PwC: New threats, opportunities and regulatory obligations are an everyday business occurrence…businesses need controls to improve oversight and good governance

Kingston, Jamaica, 25, October, 2017 – PwC argues that organisations are becoming more challenged by rapidly changing business trends, while managing risks and technological innovations.
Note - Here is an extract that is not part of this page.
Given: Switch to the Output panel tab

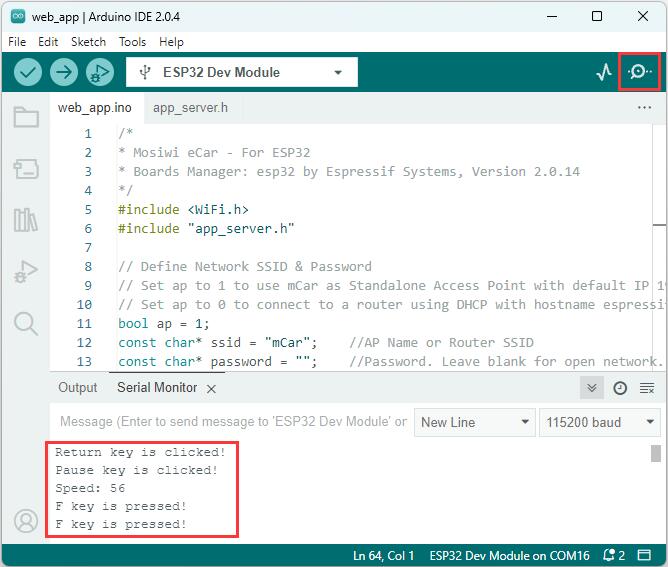Looking at the screenshot, I should coord(78,388).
Businesses must therefore integrate technology for a more centralized model to contribute to cost reduction while enhancing risk management and improving control processes and governance practices.

Featured speaker at the Government of Jamaica Audit Commission Conference on the topic of Integrating Technology to Improve Oversight on Governance, Risk and Control Processes, Bruce Scott, Risk Assurance Leader for PwC in the Caribbean says: “With the rapid change in the business landscape, it would be challenging, to build risk agility without the aid of technology."
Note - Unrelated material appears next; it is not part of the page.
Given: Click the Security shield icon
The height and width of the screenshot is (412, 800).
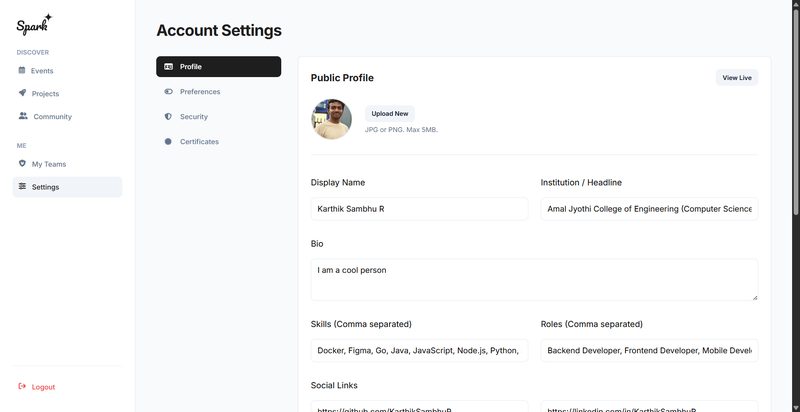Looking at the screenshot, I should pyautogui.click(x=169, y=117).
"To achieve sustained success in this business environment, entities should seriously consider having the three lines of defense that drive their risk management process, using more technology. This could be a fully integrated governance, risk and compliance (GRC) technology or a specific tool such as TeamMate that primarily supports the third line of defense (i.e. internal audit).” 

^{Bruce Scott, Risk Assurance Leader for PwC in the Caribbean delivers the keynote At the GOJ Audit Commission Conference on Wednesday.  Looking on are (L-R) Colin Greenland, Vice-Chair, GOJ Audit Commission, Hon. Fayval Williams, Minister of State in the Ministry of Finance and Leighton McKnight, Chairman GOJ Audit Commission and Territory Leader, PwC Jamaica.}

^{PwC Jamaica team members share information with participants at the GOJ Audit Commission’s Annual Conference hosted on Wednesday (October 25) at the Knutsford Court Hotel in Kingston.}

The three lines of defense are:

• First line of defense is responsible for day-to-day  execution and management of risk and controls;
• Second line of defense has oversight  responsibilities with functions like risk management, quality and compliance; and
• Third line of defense is internal audit, which is responsible for independently testing that the company’s risks are being mitigated.
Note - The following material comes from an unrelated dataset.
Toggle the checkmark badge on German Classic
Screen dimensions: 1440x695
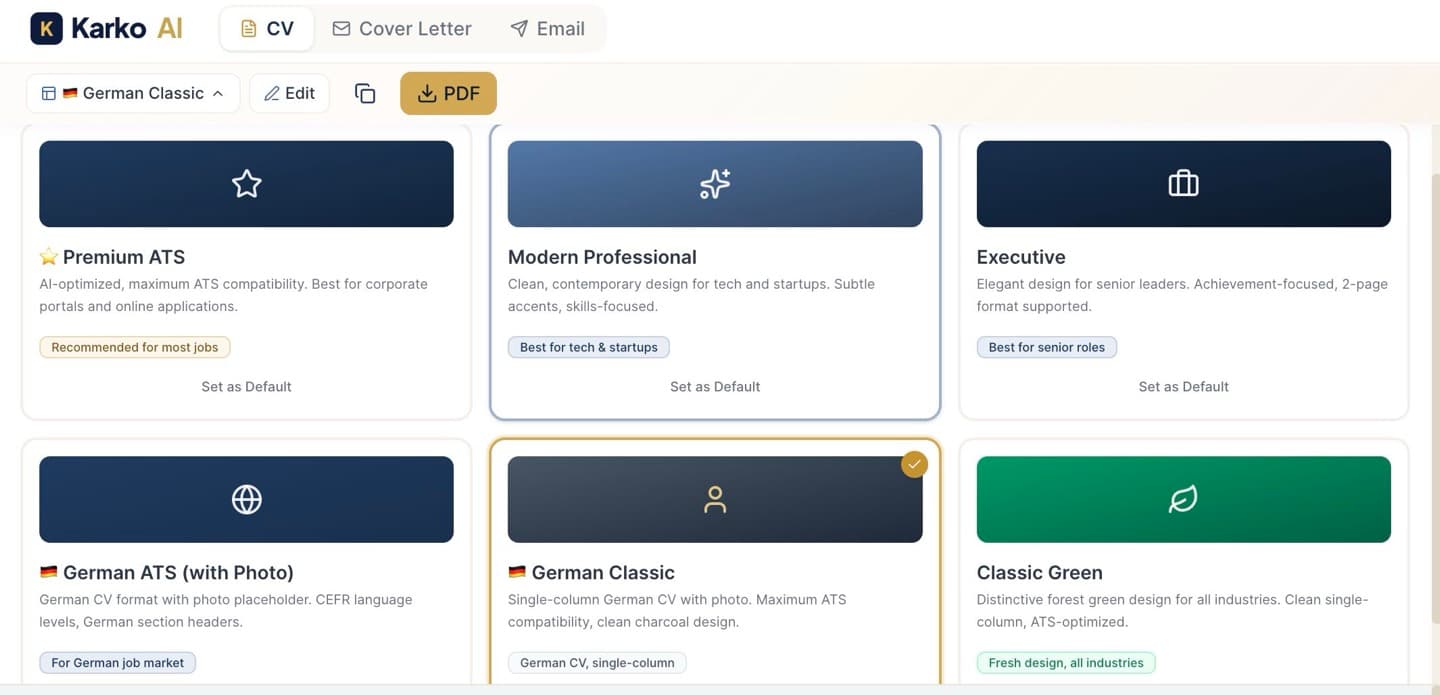coord(913,463)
Scott opines that “GRC technology and similar tools provide coordination and standardisation of policies and controls, regulatory requirements and risk registers. It provides up-to-date, customisable, automated reporting and analysis that makes reporting to bodies such as the Audit Committee more efficient and powerful."

"It eliminates manual activities that can cause confusion over responsibilities or lack of role clarity or coordination, it also provides an integrated set of solutions, with each solution catering to the needs of each line of defense with a common foundation and structure – meaning each line of defense gets a specific benefit from GRC technology or similar tools.

He adds that companies that did not include technology as a dimension of their three lines of defense strategy may want to reconsider the impact of GRC as a robust technology tool as it can  help to bring an effective governance structure, sustainable risk management and common solution across the organisation.